Так я себя подбадривала, складывая в кучи последние осколки кирпичей, разный хлам, железки, тряпки. Вот еще эту рогожу сверну и тоже положу под ведро. Теперь, по крайней мере, не шатается. Ощупью, осторожно, чтобы не свалить все сооружение, влезла на ведро. Достала! Достала рукой до края стены, крепко уцепилась. А Пане будет лучше. Я же не бросаю ее. Мы ее тут же выручим. Кто мы? Ну, если я вылезу, добегу до переулка и постучусь в какой-нибудь дом… Нет! Вдруг там живут люди, которые не за нас? Теперь уж ни за что не попадусь.

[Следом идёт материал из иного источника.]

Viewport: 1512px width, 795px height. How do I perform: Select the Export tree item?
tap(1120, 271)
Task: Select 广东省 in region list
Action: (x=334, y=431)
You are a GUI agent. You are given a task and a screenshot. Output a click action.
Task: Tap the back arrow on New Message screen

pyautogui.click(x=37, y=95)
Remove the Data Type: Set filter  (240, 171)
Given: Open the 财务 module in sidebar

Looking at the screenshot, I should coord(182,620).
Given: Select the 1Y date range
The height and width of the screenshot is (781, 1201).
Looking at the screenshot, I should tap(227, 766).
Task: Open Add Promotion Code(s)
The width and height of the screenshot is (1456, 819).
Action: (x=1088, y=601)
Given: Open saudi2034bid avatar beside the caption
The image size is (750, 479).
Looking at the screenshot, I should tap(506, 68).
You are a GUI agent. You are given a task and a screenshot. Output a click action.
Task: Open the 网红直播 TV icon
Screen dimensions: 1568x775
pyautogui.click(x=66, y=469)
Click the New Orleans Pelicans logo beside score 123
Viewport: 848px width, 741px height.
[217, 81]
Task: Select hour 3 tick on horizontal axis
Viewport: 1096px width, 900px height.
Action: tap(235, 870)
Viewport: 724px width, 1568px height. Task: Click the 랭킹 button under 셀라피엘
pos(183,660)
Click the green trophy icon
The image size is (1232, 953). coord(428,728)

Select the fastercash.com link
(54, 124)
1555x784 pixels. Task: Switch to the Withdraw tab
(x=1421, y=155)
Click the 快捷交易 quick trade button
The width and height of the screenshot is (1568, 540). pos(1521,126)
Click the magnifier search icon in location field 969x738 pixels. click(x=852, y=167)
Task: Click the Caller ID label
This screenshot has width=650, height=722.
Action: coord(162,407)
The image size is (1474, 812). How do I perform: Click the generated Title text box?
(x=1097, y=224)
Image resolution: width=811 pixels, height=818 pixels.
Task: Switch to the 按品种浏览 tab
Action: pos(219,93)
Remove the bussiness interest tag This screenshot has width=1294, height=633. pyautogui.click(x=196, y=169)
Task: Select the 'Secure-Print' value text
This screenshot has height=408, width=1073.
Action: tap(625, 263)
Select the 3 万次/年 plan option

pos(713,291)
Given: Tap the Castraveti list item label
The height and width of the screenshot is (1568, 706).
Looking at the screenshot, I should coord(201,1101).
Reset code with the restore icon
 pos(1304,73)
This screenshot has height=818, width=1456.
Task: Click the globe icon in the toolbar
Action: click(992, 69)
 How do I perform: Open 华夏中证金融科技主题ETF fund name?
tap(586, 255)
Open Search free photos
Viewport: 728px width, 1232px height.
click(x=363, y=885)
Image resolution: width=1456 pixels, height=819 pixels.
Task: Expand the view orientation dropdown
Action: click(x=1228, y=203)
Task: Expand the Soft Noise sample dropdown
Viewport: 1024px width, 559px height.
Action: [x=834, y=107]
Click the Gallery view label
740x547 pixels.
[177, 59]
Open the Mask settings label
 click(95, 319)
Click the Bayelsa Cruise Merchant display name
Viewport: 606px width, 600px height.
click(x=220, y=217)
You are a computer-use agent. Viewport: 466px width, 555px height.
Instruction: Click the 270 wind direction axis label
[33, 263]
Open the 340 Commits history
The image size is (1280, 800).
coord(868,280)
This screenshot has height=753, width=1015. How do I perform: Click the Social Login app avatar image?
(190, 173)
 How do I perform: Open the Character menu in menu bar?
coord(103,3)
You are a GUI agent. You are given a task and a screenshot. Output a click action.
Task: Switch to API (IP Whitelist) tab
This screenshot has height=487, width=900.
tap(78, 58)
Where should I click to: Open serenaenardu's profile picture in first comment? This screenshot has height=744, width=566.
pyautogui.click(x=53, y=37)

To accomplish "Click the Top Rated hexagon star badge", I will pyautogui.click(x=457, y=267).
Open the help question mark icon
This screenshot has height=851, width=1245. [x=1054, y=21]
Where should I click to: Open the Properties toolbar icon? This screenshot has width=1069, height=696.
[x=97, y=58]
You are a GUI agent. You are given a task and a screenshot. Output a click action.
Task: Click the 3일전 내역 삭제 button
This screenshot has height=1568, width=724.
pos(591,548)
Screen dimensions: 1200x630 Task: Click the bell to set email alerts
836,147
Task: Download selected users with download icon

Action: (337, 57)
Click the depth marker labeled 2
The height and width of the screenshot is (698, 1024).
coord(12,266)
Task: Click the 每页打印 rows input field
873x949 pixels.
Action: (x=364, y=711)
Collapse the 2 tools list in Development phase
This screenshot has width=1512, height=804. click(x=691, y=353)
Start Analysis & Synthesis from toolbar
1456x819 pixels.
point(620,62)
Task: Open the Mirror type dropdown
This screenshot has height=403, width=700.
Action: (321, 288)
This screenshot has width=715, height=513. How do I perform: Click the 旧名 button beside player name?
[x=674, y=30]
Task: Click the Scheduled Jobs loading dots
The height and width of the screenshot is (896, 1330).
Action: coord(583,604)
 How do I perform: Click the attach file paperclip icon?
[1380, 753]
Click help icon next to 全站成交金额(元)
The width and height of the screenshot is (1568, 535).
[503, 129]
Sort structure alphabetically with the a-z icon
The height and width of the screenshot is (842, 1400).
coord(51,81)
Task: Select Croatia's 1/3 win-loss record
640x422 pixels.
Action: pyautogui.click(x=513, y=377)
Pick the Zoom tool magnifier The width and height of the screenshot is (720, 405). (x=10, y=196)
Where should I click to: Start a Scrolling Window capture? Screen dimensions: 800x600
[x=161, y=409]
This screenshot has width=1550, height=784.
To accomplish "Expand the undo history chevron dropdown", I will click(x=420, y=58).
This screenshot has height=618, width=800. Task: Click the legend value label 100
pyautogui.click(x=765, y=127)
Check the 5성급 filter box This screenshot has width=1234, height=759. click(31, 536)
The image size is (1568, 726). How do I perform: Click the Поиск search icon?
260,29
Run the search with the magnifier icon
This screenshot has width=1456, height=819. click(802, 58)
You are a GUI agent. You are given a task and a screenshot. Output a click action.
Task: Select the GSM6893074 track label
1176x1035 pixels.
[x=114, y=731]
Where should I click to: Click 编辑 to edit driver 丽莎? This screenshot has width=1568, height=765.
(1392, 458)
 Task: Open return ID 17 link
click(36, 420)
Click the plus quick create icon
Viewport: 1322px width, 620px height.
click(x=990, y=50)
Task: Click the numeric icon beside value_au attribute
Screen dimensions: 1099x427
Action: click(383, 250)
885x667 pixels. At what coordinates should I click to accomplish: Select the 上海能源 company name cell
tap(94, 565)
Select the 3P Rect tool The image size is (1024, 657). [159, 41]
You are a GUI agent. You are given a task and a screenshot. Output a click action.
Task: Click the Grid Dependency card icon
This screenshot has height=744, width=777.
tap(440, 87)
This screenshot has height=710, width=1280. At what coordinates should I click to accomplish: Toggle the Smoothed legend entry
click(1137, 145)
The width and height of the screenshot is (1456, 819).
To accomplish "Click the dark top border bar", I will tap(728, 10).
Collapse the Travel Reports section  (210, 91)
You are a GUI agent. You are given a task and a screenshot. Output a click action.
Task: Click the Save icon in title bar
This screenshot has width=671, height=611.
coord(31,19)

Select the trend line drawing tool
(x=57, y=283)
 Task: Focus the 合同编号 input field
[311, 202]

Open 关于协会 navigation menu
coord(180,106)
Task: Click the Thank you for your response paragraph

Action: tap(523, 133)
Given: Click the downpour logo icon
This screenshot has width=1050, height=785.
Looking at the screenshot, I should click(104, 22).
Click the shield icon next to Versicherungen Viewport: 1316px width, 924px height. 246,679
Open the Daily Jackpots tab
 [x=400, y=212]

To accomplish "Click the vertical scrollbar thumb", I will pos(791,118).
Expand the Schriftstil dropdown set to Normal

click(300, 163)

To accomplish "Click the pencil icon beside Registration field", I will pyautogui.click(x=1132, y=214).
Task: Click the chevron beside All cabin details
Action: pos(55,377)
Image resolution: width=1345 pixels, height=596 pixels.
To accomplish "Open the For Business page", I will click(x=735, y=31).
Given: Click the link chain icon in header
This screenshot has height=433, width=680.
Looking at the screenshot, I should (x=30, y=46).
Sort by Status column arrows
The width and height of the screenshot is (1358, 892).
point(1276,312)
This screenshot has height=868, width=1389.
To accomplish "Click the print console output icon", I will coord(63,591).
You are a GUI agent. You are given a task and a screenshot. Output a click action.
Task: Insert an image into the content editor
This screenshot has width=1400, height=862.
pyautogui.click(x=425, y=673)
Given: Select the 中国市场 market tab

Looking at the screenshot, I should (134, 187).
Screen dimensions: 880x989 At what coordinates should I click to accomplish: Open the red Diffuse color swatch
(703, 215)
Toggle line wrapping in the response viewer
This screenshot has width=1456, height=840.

Буду искать своих.

Я закинула ногу на край стены. Нога пролезла, а в плечо впилось что-то острое. Плечо никак не пролезало — слишком узкая была щель. Нужно было отогнуть край железной крыши. Я тянулась изо всех сил, чтобы хоть подышать свежим воздухом, так душно было в сарае, так противно прилипло к спине платье. И тут сорвалась рука, и я с грохотом полетела вниз вместе с ведром, напрасно цепляясь руками за дверь, стены и втягивая голову в плечи. Падая, ударила Пану; она застонала, завозилась и затем стихла. А я лежала вниз головой на кирпичах, не делая никаких попыток подняться и даже не заплакав.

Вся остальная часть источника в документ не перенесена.